Oil prices shot up more than $US11 to a new record above $US139 on Friday after Morgan Stanley predicted prices would hit $US150 by the Fourth of July.
Oil's meteoric surge, which pushed prices more than 8 per cent higher in a single day, added to a huge increase Thursday to cap oil's biggest two-day gain in the history of the New York Mercantile Exchange. The burst higher - which also came on rising Middle East tensions - also raised the prospect of accelerating inflation by adding to already strained transportation costs.
That gloomy outlook sent stocks tumbling, taking the Dow Jones industrials down more than 300 points.
Light, sweet crude for July delivery jumped as high as $US139.12 on the Nymex, before easing slightly to settle at $US138.54, up $US10.75. Prices hit a previous record of $US135.09 a barrel on May 22, and settled Thursday at $US127.79.
In London, July Brent crude shot up $US7.75 to $US135.30 a barrel on the ICE Futures exchange.
Prices pushed sharply higher Friday after Morgan Stanley analyst Ole Slorer predicted strong demand in Asia could drive prices to $US150 by Independence Day (July 4), when millions of Americans are expected to take to the roads.
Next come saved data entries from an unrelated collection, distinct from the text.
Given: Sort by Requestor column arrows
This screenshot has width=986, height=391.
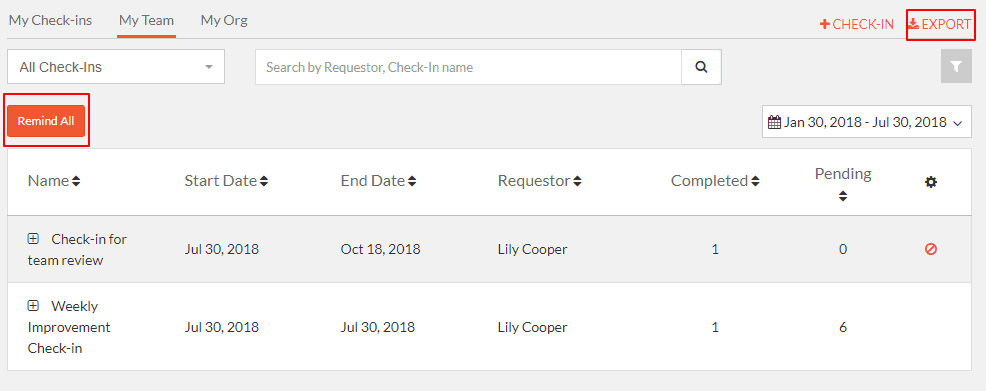Looking at the screenshot, I should [x=577, y=181].
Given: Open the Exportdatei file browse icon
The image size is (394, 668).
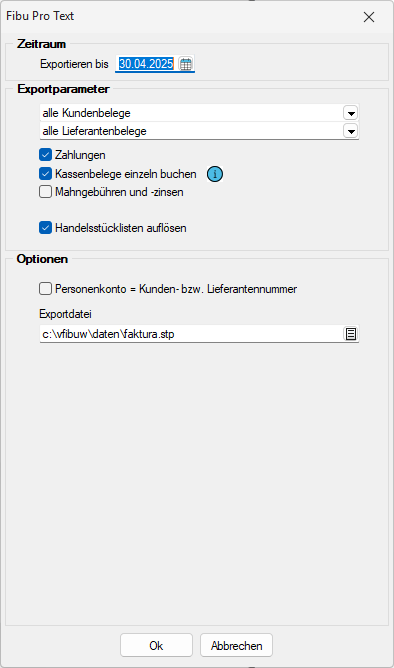Looking at the screenshot, I should [351, 334].
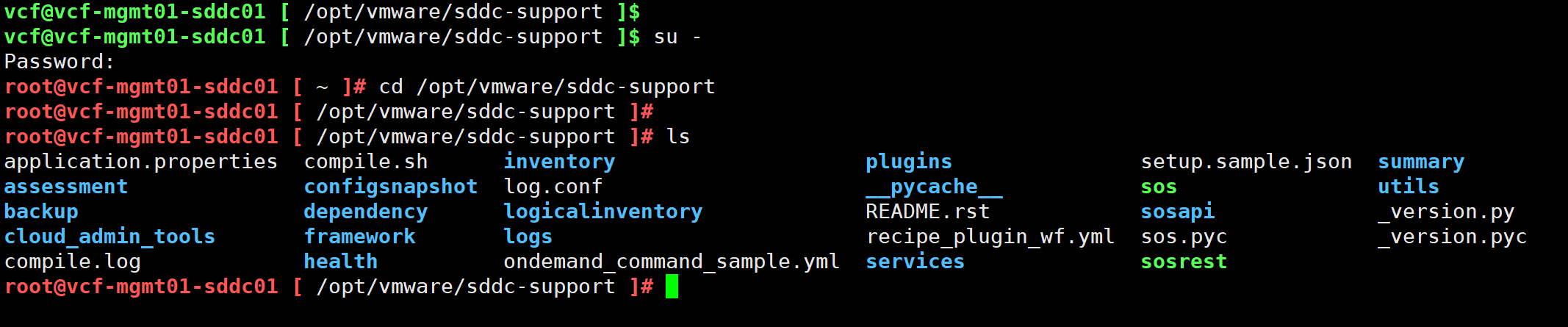Click the Password: prompt line

[60, 62]
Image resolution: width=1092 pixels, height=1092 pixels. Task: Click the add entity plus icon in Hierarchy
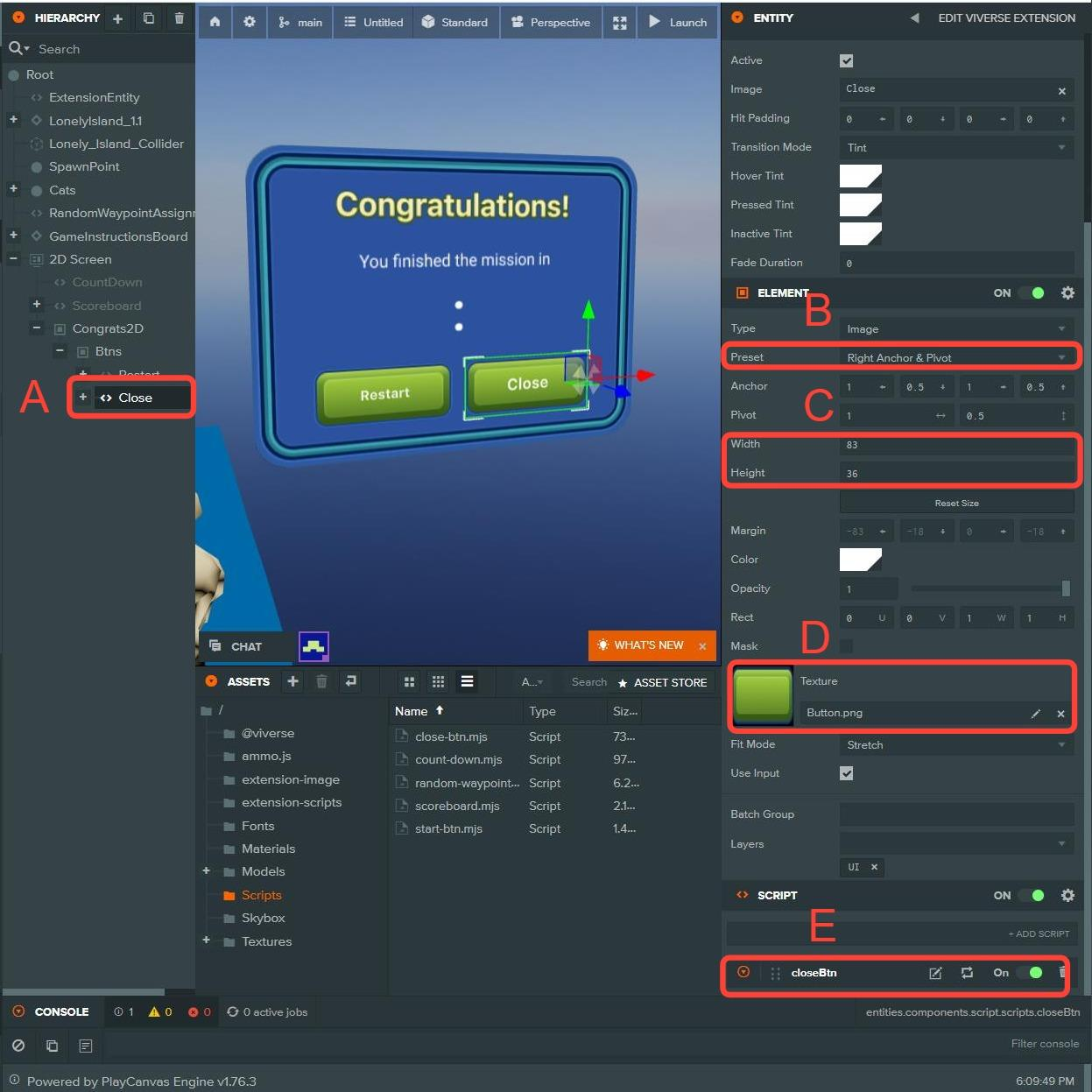tap(117, 18)
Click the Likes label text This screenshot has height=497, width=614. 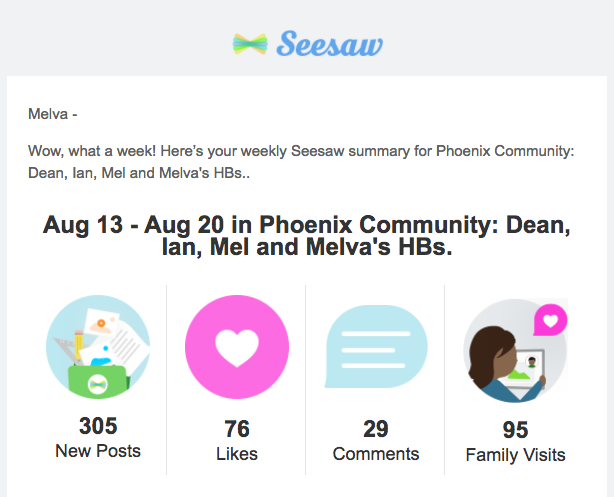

Slorer said shipments from the Middle East are mimicking patterns seen in the third quarter last year, when Morgan Stanley based an oil price spike prediction on falling supplies in the Atlantic.
"We made the same call using the same parameters, but now we are starting from much lower inventory levels," Slorer said.
Traders also zeroed in on remarks by an Israeli cabinet minister, who was quoted as saying his country will attack Iran if it doesn't abandon its nuclear program. Transportation Minister Shaul Mofaz added that Iranian President Mahmoud Ahmadinejad "will disappear before Israel does," the Yediot Ahronot daily reported.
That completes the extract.